Written request: Put the items into a numbered list, starting at the line that contains "120) in the screenshot." and ending at the line that contains "The image size is (2576, 672).", with blank lines left out.

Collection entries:
——

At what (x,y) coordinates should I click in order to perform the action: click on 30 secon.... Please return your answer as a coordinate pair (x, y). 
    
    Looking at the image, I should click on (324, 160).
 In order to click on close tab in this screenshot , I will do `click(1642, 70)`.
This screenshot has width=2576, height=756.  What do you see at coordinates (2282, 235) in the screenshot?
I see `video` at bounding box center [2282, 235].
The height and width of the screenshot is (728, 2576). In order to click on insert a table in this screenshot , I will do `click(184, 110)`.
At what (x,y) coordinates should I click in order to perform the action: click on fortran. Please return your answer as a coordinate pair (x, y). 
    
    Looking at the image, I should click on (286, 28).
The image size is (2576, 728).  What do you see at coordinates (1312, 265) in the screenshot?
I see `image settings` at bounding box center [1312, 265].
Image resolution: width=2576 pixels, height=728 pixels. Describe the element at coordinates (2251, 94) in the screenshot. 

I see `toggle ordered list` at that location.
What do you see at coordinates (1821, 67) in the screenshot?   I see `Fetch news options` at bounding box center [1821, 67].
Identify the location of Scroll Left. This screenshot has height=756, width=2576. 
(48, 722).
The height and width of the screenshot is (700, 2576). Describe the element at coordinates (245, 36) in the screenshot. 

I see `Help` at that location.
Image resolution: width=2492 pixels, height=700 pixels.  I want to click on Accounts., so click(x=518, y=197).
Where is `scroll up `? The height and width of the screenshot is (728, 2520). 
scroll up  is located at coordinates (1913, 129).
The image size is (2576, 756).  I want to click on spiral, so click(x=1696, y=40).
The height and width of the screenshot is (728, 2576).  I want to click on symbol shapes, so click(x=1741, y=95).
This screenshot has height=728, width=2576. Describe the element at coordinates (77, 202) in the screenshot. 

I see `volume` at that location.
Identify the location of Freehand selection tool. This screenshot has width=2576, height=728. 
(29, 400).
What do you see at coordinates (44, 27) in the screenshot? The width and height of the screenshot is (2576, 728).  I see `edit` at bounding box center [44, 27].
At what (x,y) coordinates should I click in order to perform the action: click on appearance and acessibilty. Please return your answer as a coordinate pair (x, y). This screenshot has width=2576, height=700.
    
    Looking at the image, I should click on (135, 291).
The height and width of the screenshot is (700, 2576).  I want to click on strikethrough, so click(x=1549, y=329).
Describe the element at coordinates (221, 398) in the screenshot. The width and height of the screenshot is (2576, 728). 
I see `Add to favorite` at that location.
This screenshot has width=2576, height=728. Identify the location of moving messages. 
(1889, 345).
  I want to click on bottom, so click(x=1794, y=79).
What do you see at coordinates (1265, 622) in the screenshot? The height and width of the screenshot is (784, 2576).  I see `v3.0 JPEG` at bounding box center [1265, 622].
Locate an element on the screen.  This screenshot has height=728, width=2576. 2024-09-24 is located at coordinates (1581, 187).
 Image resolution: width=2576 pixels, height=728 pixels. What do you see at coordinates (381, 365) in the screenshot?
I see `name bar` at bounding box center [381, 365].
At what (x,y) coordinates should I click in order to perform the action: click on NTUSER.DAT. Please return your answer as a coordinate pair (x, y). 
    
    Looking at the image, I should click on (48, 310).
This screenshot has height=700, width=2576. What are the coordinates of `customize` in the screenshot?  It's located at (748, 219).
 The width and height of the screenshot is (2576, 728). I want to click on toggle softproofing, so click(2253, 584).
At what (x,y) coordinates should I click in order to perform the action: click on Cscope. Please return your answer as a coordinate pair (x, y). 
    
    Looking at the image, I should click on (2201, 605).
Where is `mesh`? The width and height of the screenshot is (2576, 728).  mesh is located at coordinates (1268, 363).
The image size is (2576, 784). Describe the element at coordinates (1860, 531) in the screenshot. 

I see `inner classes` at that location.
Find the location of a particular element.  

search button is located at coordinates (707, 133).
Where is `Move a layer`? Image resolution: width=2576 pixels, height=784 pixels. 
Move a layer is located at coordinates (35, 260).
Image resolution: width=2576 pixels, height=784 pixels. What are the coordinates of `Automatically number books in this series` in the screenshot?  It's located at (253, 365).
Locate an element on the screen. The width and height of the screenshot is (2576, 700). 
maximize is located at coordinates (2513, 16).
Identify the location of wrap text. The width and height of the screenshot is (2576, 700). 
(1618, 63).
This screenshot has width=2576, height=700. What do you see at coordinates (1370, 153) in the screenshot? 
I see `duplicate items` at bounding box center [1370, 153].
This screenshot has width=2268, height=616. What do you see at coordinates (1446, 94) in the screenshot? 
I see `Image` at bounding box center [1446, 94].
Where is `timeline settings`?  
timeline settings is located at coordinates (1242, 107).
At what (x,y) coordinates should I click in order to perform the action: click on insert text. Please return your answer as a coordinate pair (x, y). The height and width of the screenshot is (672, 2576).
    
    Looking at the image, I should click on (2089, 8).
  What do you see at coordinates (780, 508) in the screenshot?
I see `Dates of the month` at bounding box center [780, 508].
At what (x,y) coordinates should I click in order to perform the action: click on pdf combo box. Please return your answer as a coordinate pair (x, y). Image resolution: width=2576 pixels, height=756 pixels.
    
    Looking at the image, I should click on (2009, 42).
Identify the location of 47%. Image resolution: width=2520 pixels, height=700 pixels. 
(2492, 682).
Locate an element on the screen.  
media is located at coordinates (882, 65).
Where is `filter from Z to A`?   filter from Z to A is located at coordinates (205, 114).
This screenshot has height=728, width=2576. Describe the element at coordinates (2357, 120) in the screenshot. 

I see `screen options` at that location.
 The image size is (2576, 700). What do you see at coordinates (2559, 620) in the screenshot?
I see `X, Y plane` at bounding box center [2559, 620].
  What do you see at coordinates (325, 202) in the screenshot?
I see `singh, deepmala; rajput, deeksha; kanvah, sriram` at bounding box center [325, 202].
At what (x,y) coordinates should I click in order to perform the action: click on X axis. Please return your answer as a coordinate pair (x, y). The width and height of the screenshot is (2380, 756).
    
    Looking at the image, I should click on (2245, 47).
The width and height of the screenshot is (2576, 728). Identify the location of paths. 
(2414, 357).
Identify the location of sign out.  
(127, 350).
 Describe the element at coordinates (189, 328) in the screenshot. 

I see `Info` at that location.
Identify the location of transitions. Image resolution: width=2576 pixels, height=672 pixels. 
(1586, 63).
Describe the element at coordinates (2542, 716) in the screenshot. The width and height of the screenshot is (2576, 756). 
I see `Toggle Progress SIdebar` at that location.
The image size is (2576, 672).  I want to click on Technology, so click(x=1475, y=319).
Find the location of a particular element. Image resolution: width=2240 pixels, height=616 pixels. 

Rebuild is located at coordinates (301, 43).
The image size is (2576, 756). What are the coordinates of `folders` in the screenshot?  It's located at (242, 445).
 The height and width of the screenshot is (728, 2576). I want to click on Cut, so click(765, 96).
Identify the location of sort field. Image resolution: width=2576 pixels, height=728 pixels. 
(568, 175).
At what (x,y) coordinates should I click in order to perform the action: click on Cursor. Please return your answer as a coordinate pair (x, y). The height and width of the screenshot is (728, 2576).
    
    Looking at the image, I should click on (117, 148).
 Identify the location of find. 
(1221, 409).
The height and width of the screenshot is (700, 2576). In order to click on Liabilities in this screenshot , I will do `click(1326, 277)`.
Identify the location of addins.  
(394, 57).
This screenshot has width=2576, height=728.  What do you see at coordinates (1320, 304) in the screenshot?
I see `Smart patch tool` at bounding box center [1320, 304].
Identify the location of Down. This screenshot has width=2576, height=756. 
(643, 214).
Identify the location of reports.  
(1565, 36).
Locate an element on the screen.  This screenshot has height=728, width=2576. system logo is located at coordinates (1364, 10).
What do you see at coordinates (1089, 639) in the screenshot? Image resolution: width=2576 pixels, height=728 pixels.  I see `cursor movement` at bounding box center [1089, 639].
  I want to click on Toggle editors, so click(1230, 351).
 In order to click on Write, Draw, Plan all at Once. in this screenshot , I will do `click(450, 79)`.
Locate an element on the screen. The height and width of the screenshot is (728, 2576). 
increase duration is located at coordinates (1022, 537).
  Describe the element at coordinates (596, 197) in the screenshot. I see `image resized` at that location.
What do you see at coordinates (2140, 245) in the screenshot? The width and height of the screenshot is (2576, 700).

——

Completed task:
1. This screenshot has height=728, width=2576. Describe the element at coordinates (2357, 120) in the screenshot. 
2. I see `screen options` at that location.
3.  The image size is (2576, 700). What do you see at coordinates (2559, 620) in the screenshot?
4. I see `X, Y plane` at bounding box center [2559, 620].
5.   What do you see at coordinates (325, 202) in the screenshot?
6. I see `singh, deepmala; rajput, deeksha; kanvah, sriram` at bounding box center [325, 202].
7. At what (x,y) coordinates should I click in order to perform the action: click on X axis. Please return your answer as a coordinate pair (x, y). The width and height of the screenshot is (2380, 756).
8.     Looking at the image, I should click on (2245, 47).
9. The width and height of the screenshot is (2576, 728). Identify the location of paths. 
10. (2414, 357).
11. Identify the location of sign out.  
12. (127, 350).
13.  Describe the element at coordinates (189, 328) in the screenshot. 
14. I see `Info` at that location.
15. Identify the location of transitions. Image resolution: width=2576 pixels, height=672 pixels. 
16. (1586, 63).
17. Describe the element at coordinates (2542, 716) in the screenshot. The width and height of the screenshot is (2576, 756). 
18. I see `Toggle Progress SIdebar` at that location.
19. The image size is (2576, 672).  I want to click on Technology, so click(x=1475, y=319).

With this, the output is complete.